• [Data items]:
.....

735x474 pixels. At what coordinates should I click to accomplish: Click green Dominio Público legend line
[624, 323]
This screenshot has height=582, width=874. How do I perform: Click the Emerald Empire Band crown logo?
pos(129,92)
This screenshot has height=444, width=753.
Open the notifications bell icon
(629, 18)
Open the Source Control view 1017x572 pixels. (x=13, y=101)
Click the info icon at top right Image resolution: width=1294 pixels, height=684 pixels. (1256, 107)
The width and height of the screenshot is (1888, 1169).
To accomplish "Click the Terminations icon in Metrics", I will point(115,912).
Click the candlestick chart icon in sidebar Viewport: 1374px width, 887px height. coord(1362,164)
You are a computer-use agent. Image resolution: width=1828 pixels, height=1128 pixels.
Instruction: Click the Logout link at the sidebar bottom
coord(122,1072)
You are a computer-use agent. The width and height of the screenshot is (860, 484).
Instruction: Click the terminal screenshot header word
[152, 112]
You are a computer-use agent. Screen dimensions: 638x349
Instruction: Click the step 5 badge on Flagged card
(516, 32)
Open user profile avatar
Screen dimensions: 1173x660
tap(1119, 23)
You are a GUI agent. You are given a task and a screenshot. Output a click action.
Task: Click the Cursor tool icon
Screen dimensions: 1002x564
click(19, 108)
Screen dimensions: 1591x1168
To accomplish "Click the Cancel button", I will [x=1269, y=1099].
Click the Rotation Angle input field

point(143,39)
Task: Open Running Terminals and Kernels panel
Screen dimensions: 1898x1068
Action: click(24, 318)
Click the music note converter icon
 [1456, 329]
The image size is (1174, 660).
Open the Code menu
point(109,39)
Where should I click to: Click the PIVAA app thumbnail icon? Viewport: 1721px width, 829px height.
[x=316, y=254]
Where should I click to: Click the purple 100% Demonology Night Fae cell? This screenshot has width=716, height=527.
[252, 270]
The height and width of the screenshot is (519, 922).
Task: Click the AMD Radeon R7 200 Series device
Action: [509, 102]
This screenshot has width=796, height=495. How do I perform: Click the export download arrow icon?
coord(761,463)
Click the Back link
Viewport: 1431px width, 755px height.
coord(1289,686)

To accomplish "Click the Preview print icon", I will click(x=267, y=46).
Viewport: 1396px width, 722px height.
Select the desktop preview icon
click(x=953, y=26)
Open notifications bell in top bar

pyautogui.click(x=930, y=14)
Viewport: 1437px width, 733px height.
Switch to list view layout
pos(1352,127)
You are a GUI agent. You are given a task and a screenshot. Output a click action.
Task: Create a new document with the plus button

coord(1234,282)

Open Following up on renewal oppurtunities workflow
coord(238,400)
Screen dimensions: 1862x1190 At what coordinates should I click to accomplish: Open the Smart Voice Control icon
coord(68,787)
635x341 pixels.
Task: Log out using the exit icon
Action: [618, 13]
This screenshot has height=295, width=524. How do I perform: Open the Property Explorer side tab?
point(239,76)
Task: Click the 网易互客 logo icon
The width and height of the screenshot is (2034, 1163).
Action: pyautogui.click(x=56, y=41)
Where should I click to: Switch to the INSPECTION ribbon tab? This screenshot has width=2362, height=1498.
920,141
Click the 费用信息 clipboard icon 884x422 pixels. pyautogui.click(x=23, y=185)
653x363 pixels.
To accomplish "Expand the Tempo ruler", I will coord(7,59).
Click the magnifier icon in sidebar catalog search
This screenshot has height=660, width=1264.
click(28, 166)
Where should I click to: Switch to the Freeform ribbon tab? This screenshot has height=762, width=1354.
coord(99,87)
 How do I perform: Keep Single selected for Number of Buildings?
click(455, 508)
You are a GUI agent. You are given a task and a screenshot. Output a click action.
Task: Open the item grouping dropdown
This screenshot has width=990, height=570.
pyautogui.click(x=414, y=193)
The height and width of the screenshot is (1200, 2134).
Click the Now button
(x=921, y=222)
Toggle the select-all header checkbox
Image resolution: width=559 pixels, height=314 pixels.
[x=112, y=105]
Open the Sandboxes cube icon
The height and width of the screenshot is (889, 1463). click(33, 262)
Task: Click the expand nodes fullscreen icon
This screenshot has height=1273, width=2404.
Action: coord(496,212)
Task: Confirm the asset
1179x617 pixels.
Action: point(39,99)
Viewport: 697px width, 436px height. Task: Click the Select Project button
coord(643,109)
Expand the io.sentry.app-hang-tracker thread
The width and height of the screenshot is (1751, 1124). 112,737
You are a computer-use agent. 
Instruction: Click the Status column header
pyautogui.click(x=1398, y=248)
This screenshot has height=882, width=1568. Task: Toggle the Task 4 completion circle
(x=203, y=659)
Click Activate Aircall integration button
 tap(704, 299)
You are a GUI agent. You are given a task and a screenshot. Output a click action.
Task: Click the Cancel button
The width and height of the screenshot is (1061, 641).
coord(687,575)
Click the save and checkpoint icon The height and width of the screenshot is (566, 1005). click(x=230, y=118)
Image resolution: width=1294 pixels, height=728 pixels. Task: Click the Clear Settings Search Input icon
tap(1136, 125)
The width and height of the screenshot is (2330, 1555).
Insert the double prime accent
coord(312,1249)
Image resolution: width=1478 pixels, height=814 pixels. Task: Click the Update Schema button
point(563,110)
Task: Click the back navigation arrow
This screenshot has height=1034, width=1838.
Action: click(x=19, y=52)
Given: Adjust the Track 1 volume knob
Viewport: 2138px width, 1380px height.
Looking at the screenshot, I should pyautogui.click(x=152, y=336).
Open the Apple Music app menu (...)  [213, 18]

.....

• [PROBLEM STATEMENT]: Transcribe nothing except the lines from the one with "Click Activate Aircall integration button" through the end of the data above, each exactly as it appears.

• [RESULT]:
Click Activate Aircall integration button
 tap(704, 299)
You are a GUI agent. You are given a task and a screenshot. Output a click action.
Task: Click the Cancel button
The width and height of the screenshot is (1061, 641).
coord(687,575)
Click the save and checkpoint icon The height and width of the screenshot is (566, 1005). click(x=230, y=118)
Image resolution: width=1294 pixels, height=728 pixels. Task: Click the Clear Settings Search Input icon
tap(1136, 125)
The width and height of the screenshot is (2330, 1555).
Insert the double prime accent
coord(312,1249)
Image resolution: width=1478 pixels, height=814 pixels. Task: Click the Update Schema button
point(563,110)
Task: Click the back navigation arrow
This screenshot has height=1034, width=1838.
Action: click(x=19, y=52)
Given: Adjust the Track 1 volume knob
Viewport: 2138px width, 1380px height.
Looking at the screenshot, I should pyautogui.click(x=152, y=336).
Open the Apple Music app menu (...)  [213, 18]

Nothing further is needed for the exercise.